Chi ha una Partita Iva deve versare i contributi all’INPS per assicurare la pensione e altre forme di tutela sociale: a quanto ammontano?
Tutti coloro che non sono lavoratori dipendenti vengono definiti lavoratori autonomi. Quest’ultima categoria di lavoratori è solitamente provvista di Partita Iva: in tal modo può svolgere la propria attività versando l’Iva allo Stato e i contributi all’INPS . A differenza di quanto avviene per i lavoratori dipendenti, infatti, i titolari di Partita Iva devono provvedere in autonomia a versare l’IRPEF, ricavandola dalle entrate ottenute dalla propria attività nel corso dell’anno.
Dalle entrate, dunque, si devono togliere le spese per l’Iva, nonché quelle per i contributi. Le prime variano in base al proprio regime fiscale: i forfettari che hanno aperto un’attività da massimo 5 anni versano ad esempio un’Iva agevolata del 5%. Oltre questi 5 anni la percentuale sale al 15%. Chi eccede un reddito annuo di 85mila euro, invece, non può usufruire del regime forfettario e deve versare percentuali maggiori di Iva, dal momento che rientra nel regime ordinario.

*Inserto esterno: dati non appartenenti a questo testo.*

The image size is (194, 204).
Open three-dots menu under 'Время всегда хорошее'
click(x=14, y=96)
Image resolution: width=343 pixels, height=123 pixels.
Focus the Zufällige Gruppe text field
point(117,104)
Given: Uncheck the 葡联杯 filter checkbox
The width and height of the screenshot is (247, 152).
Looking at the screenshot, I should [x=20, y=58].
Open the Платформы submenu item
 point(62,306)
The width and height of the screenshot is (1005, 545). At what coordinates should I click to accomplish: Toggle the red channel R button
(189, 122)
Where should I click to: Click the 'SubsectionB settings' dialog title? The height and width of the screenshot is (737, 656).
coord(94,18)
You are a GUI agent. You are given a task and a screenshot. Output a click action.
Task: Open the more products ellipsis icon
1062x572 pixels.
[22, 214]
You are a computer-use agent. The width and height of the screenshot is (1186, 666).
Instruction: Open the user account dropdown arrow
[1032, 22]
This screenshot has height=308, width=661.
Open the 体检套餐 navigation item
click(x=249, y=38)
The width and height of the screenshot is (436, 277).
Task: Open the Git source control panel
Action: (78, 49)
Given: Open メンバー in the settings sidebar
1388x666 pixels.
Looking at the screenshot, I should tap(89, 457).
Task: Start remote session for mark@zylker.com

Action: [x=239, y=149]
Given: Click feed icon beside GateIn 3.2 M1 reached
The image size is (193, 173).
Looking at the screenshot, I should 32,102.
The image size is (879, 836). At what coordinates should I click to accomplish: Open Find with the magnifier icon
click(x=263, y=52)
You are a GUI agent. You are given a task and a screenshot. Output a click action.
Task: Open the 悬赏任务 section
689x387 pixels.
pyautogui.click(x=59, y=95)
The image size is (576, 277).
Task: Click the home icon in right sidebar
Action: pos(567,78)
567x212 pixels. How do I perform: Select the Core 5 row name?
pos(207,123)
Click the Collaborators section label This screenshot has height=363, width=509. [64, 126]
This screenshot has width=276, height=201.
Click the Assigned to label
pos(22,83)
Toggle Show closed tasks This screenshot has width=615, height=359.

Ma se vi dicessimo che la spesa più grande per le Partite Iva non è l’Iva stessa, ma quella per l’INPS? I contributi sono un vero e proprio salasso per i lavoratori autonomi e possono variare in base alla gestione o all’albo di appartenenza. Tutti coloro che non hanno un albo di riferimento possono iscriversi alla cosiddetta Gestione Separata.
In questo caso i contributi da versare corrispondono a poco meno del 27% delle entrate e per la precisione al 26,23%. Gli iscritti alla Gestione Separata non sono tenuti a versare contributi minimi e le loro spese vengono calcolate solo sul reddito annuo effettivo. Facciamo un esempio: un lavoratore iscritto alla Gestione Separata che ha guadagnato 15mila euro durante l’anno dovrà versare il 26,23% delle entrate all’INPS, per una spesa di 3.934,50 euro (e non dimenticate l’Iva, al 5 o al 15%).
Per altre categorie, invece, la situazione è differente e va a gravare ancora di più sulle tasche dei lavoratori. Gli iscritti alla Gestione Commercianti e Artigiani, per esempio, non solo sono tenuti a versare un contributo fisso di 4.427,04 euro per gli artigiani e di 4.515,43 per i commercianti, ma devono anche versare un’aliquota del 24% o del 24,48%, rispettivamente per artigiani e commercianti. Questa percentuale si calcola sul reddito eccedente il minimale annuo di 18.415 euro.
Ma facciamo un esempio pratico. Poniamo il caso di un commerciante che durante l’anno ha incassato 90mila euro. Egli dovrà pagare il contributo fisso di 4.515,43, più il 24,48% del reddito eccedente il minimale, che corrisponde a 71.585 euro. Tolto il 24,48% di questa cifra, corrispondente a circa 17.524 euro, al commerciante resteranno poco meno di 68mila euro netti. In altre parole oltre 20mila euro di contributi, a cui sommare la spesa per l’Iva.
Il pagamento dell’IRPEF e dell’Iva, spesso, mette in difficoltà i lavoratori autonomi che, per definizione, non hanno il privilegio delle tutele solitamente destinate ai lavoratori dipendenti. Gli autonomi, ad esempio, devono prevedere nelle loro entrate anche il pagamento delle ferie, della malattia o della tredicesima, tutti elementi che sono invece previsti nella maggior parte dei contratti dei lavoratori dipendenti.